There is power in naming something.  We begin to understand it, or understand our experience of it.  I was brought up short to hear an author name the “new idol” fear.  There could be twenty other articles, essays, opinions that name the current political environment.  You could identify selfish, childish, faithless, or a host of unspoken terms even.  It is not in the exact name-it is in speaking of it, the claiming the experience, giving words to the emotional/thought experience.  By giving those words we are able to make the situation real.

This is what the psalmist has done.

His foes were rejoicing over him

He was sick.

He was crying.

His soul was in Sheol, in the Pit.

That sums up a stinking situation!  I wonder if when he re-read the words if he said-wow I had lost my way, I was disoriented (just as Bruggereman would classify it) You see that you can not depend on your own devices. Words are powerful and they identify the power of the suffering, loss, and fear.

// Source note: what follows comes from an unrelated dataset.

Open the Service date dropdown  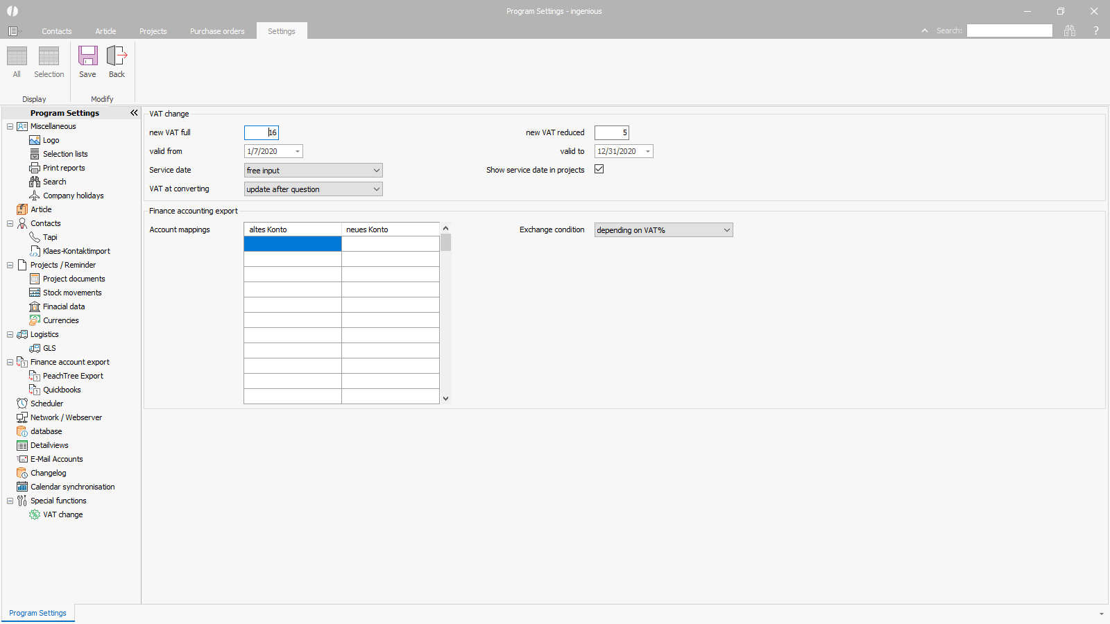tap(314, 171)
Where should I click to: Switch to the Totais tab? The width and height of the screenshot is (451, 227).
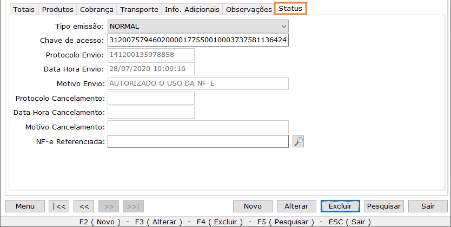point(24,10)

Yet that is not what the psalm is about.  It is not a psalm of disorientation but of new-orientation.  Here the psalm- what God has done.  Responding to the despair the verses say-between the lines-we can not pretend that all will always be well or as it should be!

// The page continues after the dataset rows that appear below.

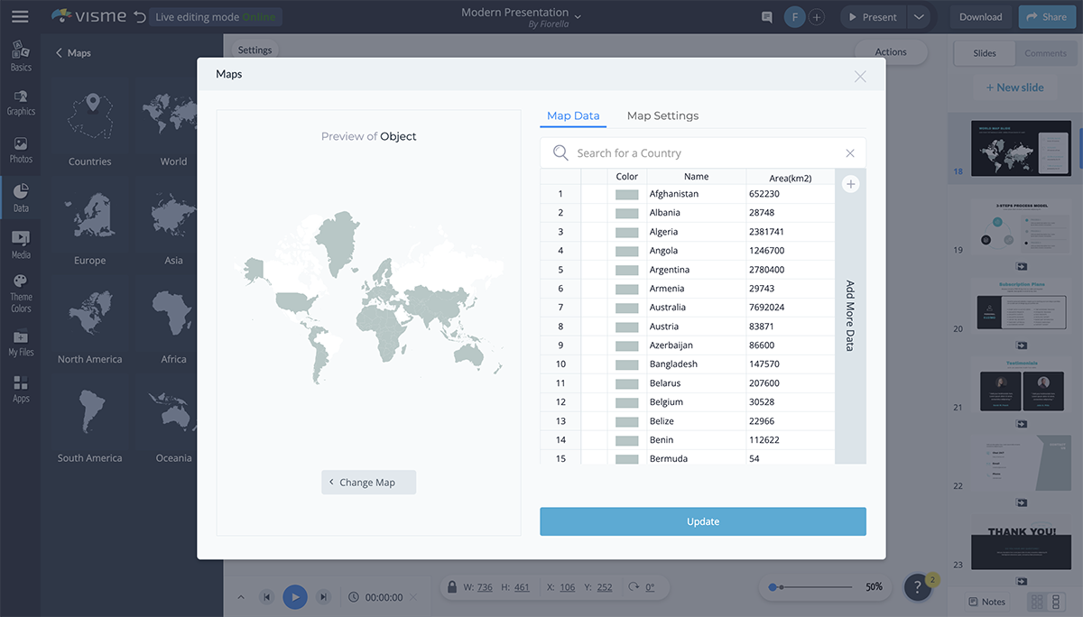Image resolution: width=1083 pixels, height=617 pixels.
Task: Click the color swatch for Algeria
Action: 626,232
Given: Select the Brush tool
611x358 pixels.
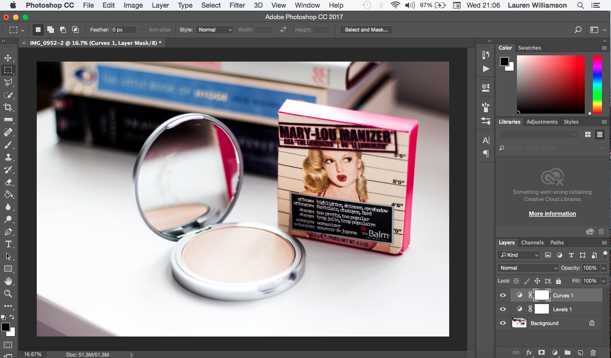Looking at the screenshot, I should pos(8,145).
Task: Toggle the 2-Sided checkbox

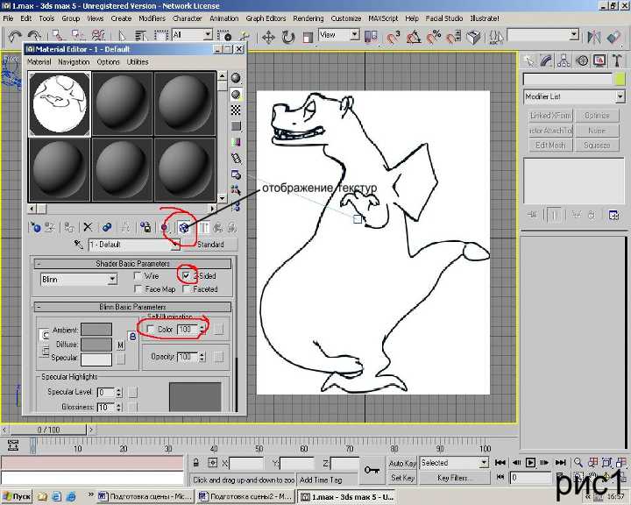Action: (x=186, y=275)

Yet ,they have experienced new life and grace — so they know that despair is not all powerful and evil does not have the last word.  the word sof the psalm beautifully describe our experiences in life.  The words remind us-suffering is not the absence of God, but encourages us to take refuge in God.

Nor-does suffering negate the good news that life is a gift from God.

I want to shift us at this point to our day.  The overall theme or name of this series on Psalms is “Being Church”.  How do we be church?  I think Bruggerman types it well and it is also fitting for being the church….there are chapters of orientation, disorientation and new orientation.

Today we have before us an example of new orientation-how can that inform or shape us as we be church?  We have suffering in the church and oh my do we ever name it-declining numbers, aging buildings, less money, higher cost of clergy, shortage of clergy, no interest in disciplining, busy, busy, busy.  Theological-we are all looking for bumper sticker theology that we can put on the tip of a sword and fight off every fear.

We are called to a new orientation.  We can not deny the above nor should we.  But how do we be church in a way that we faithful live out the gift of new life in Christ that God gives to us.  Our lives are busy and the world is changing.

If we die trying to Be the church, what will happen?  Will the dust praise God?  I don’t think so.  Let God turn our mourning into dancing.